For me, humour is a sign of intelligence. I always prefer people who speak about serious things with a smile on their face. I am wary of people who never smile. Humour is the only hope we have to confront tragic ideas and events in our lives, in a more light-hearted way. Speaking about the world now, what Trump wants to do…building the wall and so on. It’s very sad. But you don’t have to take that sadness into your work, it can also go a different way. My work is very colorful, it’s funny, I find each of my works highly philosophical. People might think it’s just funny, or it’s just humour, and I don’t care, it’s fine, but for me it’s often more serious than that: I want to work with themes that we are confronted with today.

I am also working on a photograph that I’ll take in the Swiss mountains, it’s about global warming. I had to work with the idea of global warming and how to put that complex idea into a simple photo. I try to pick out scenes that are pertinent to today and include them in my work, and global warming is something that we have to deal with in the next decades, it’s not something that will disappear.


From the series Art Freaks. Installation view, 2016. NRW-Forum Düsseldorf, Germany. Courtesy of the artist and Metro Pictures, New York

 

Looking at works such as Art Freaks, they pretty explicitly engage with art history. What do you think is your relationship to those artists who came before you?

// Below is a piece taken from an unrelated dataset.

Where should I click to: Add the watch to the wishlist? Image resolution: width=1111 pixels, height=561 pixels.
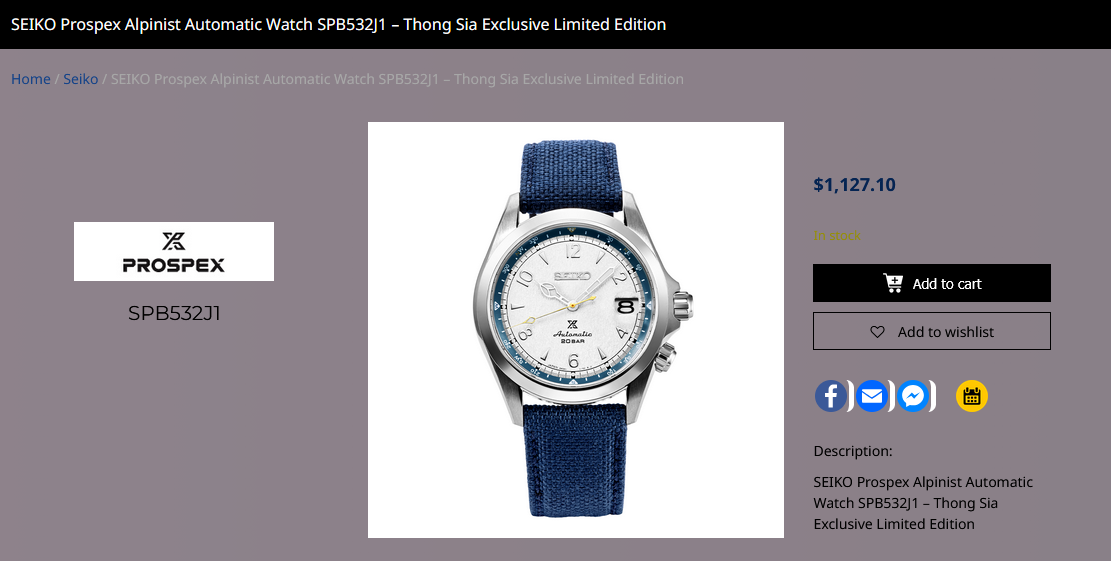click(932, 332)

As an artist I am surely influenced by what moves around me. Today, so much art is produced, but it’s just a remake of something that has been done before. The same happens in music and fashion, which makes me realize that no new invention is really possible. The time of “pioneer works” is over; all the more so in contemporary art. I really believe that being truly “original” is no longer possible. The originality that Cindy Sherman had for example, it’s probably not possible to do anything like that anymore. But it doesn’t matter. Honestly, I really believe that an artist’s own language is what really matters.

 

Olaf Breuning, My Opening, (2015) Graphite on paper 49 1/8 x 63 1/2 inches 124.8 x 161.3 cm. Courtesy of the artist and Metro Pictures, New York

 

You have often been critical of the contemporary art world. How would you describe your relationship with contemporary art?

I’d say it’s a love-hate relationship. Artists have only one brain and we can only do so much, and reinvent ourselves so much, and the art world around us is fucking crazy. It’s just never-ending, people I met ten years ago have a completely different -taste in art than they did when I met them. As an artist you sit there asking yourself: what do I do? It’s very confusing. So that’s the “hate” part. But it’s what it is, and that’s what’s being an artist, you have your own language and sometimes it fits into the whole scene around you or it fits less. The artist’s always on thin ice.